Para tanto, concomitantemente, devemos estimular um movimento de abertura para a mudança. Nada se transforma quando estamos fechados em si mesmo, quando não estamos dispostos a dialogar, aprender e se inspirar com o mundo que nos cerca. Finalmente, devemos criar pontes entre a inspiração externa e nosso core, nossa essência que permeia nossos valores e desejos mais profundos.
Podemos traçar um paralelo com a obra Ética a Nicômaco, de Aristóteles. O filósofo explicou que, no processo de construção ética e de uma racionalidade prática, devemos ter a coragem de caminhar para margens que muitas vezes, nos são desafiadoras – fugindo assim de nossas zonas de conforto. Se temos medo, Aristóteles dizia para tentarmos nos aproximar do outro extremo – a coragem – e assim alcançaríamos o equilíbrio e que gosto de definir como a plenitude de vivermos segundo nossos ideais.
Como se planejar para grandes transformações?
Naturalmente, esse exercício de liberdade traz consigo desafios. Em outras palavras: assumir o risco não significa negar que ele existe, mas sim, como bem disse Nassim Taleb, saber que é justamente da dificuldade que nasce o gênio. Além disso, uma mudança verdadeira tem a ver com construção, planejamento e melhoria contínua.
Acredito piamente e já escrevi sobre a importância de nos planejarmos para vivermos aquilo que desejamos e, ao mesmo tempo, de aceitarmos que esse processo caminha em conjunto os elementos de incerteza da existência, com possibilidades que muitas vezes nos fazem alterar rotas e com o respeito ao tempo de cada um e da própria vida.

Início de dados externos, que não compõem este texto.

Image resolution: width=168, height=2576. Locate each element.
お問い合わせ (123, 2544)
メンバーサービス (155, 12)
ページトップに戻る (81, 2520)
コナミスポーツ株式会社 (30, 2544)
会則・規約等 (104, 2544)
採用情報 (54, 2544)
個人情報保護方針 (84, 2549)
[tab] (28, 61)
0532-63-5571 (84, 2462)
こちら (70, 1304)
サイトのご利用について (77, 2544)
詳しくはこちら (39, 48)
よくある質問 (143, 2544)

Nesse movimento de desenho das linhas de nossas trajetórias, o primeiro passo, na minha visão e como dito anteriormente, se dá quando abraçamos o impulso da coragem de mudar. Em seguida, dentro de uma rota de autoconhecimento e aprendizado – que pode envolver cursos, leituras, processos de coaching e a construção de redes de suporte e troca – precisamos aprender a acessar nossos valores e anseios essenciais, nosso core.
Finalmente, o plano da mudança pode ser traçado – desde que estejamos cientes da importância da flexibilidade e da autonomia que devemos ter, inclusive, para aperfeiçoarmos/mudarmos uma ideia inicial. Estamos, afinal de contas, nesse processo contínuo de (re)construção e transformação. E, mais do que uma ilusão, a estabilidade é um mito que jamais nos impedirá de enfrentar desafios.
Pois estar vivo é se arriscar: cabe a nós ver a beleza por trás dos riscos e assumirmos a autonomia sobre nossas histórias.